His Christian name was Secondo. He leaned forward as if to confess: “I should be Terzo, Third, but the first second boy died.”

Off came his jacket in the warming day. Beneath he wore a carmine vest and a green Gypsy blouse full in the sleeves. Gesturing toward his getup, Secondo said, “For the theater of the street. You have to look the part to make a buck.” I asked did he make good bucks as a strolling musician, and he said, “I do better now because I’m old. I don’t play as well, not so strong as I used to, but I earn more because an old man working a street makes tourists feel guilty.

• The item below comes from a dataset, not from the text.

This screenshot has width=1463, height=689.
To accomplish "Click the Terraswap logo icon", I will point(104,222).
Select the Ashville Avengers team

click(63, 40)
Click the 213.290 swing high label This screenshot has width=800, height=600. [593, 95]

They know they’re useless except to spend a buck.” He stroked the violin with hands seemingly too big for it, fingers too meaty to pizzicato, yet they still could.

Manarola roused in the noon sun, and trains began the hourly disgorging of fair-weather tourists and young wanderers, one of whom ambled by and thrust a listless palm at us for a handout. Secondo said, “Cerca lavoro!” (Get work!) The kid slumped off. “Useless young. What’s he good for? He’s driftwood. He goes nowhere until the current carries him.”

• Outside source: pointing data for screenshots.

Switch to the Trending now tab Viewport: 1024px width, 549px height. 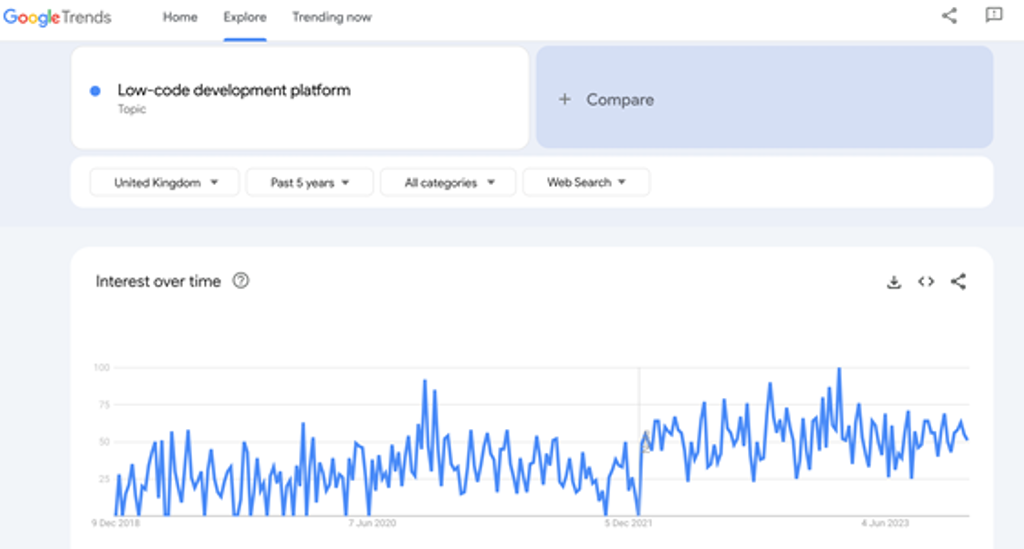point(331,17)
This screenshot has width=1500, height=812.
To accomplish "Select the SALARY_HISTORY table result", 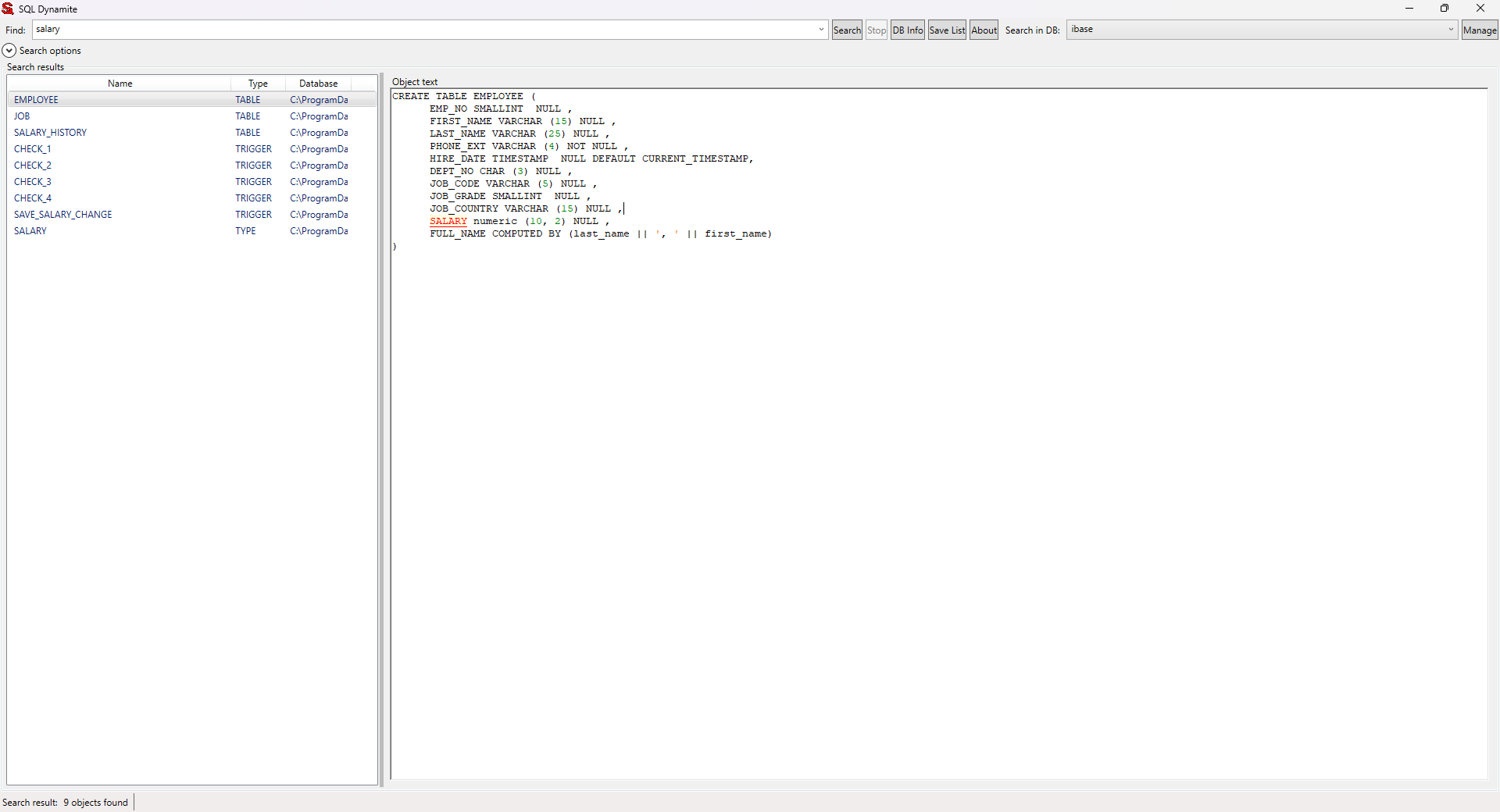I will [x=50, y=133].
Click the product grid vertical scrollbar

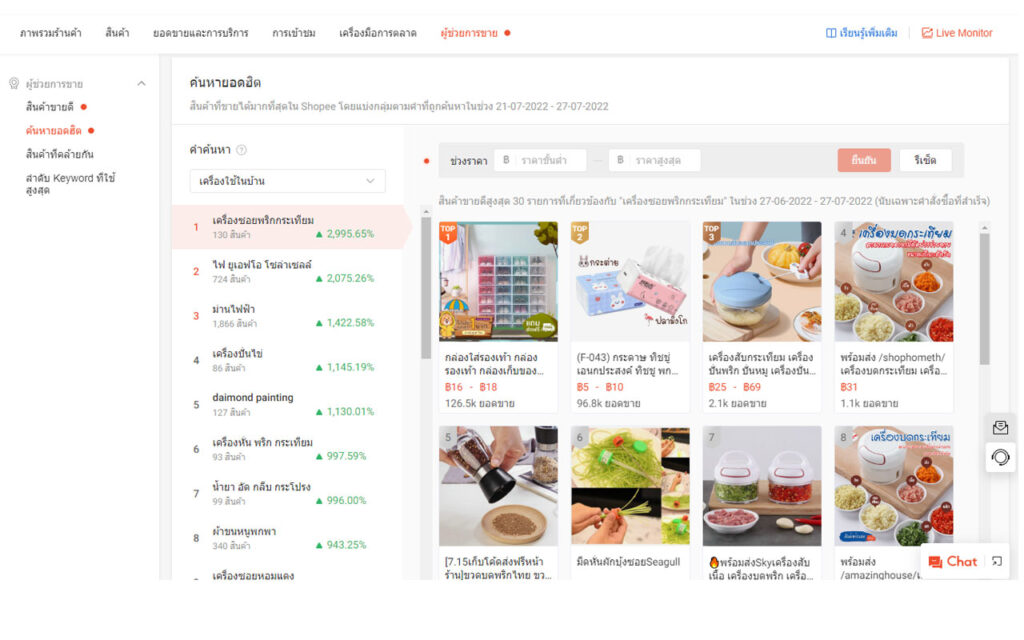tap(983, 300)
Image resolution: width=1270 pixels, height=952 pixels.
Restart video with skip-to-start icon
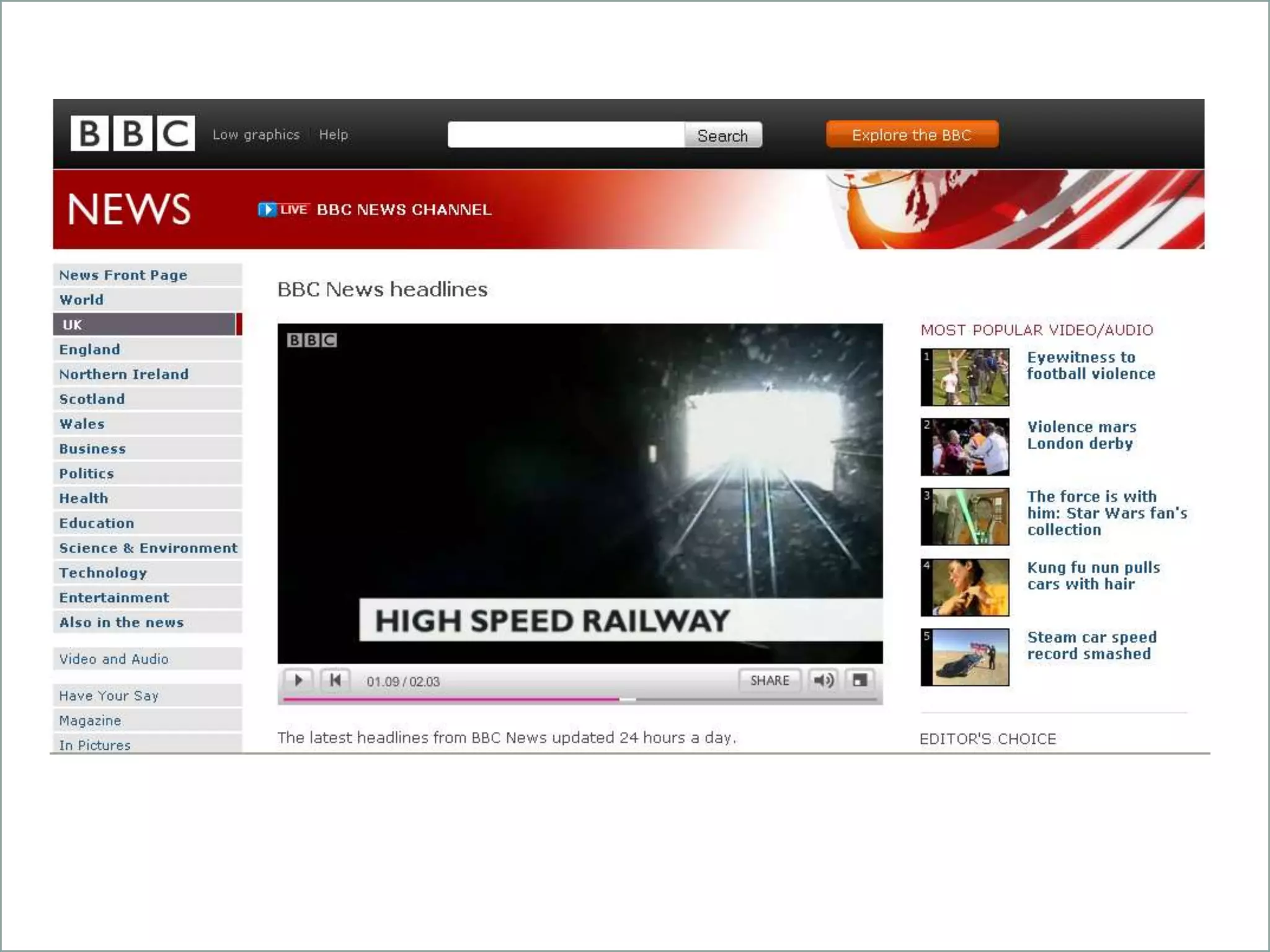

I must have showed surprise at his response, because he said, “In Detroit when they called me a useless drifter I held up my violin to them, and I told them, ‘No! Here’s my rudder!’” He finished his coffee in annoyance rather than pleasure, and he said, “My father, Luca, music was his life—music was his death. He went down with a fiddle in his hand. They had to pry it loose from his fingers. Gemma, the landlady, told me Tartini’s songs were too much at his age, but I know now he knew what he was doing. Tartini was suicide.”

Secondo rose, thanked me for the cup corrected to enliven his music, and I said, “No ‘Devil’s Trill Sonata’ today.”

“No,” he said, “not today. This isn’t the day yet,” and he walked up toward the depot, and I walked down to the path along the broken shore. Somewhere farther, there had to be more fresh anchovies—impossibly, fantastically good, as if from a dream.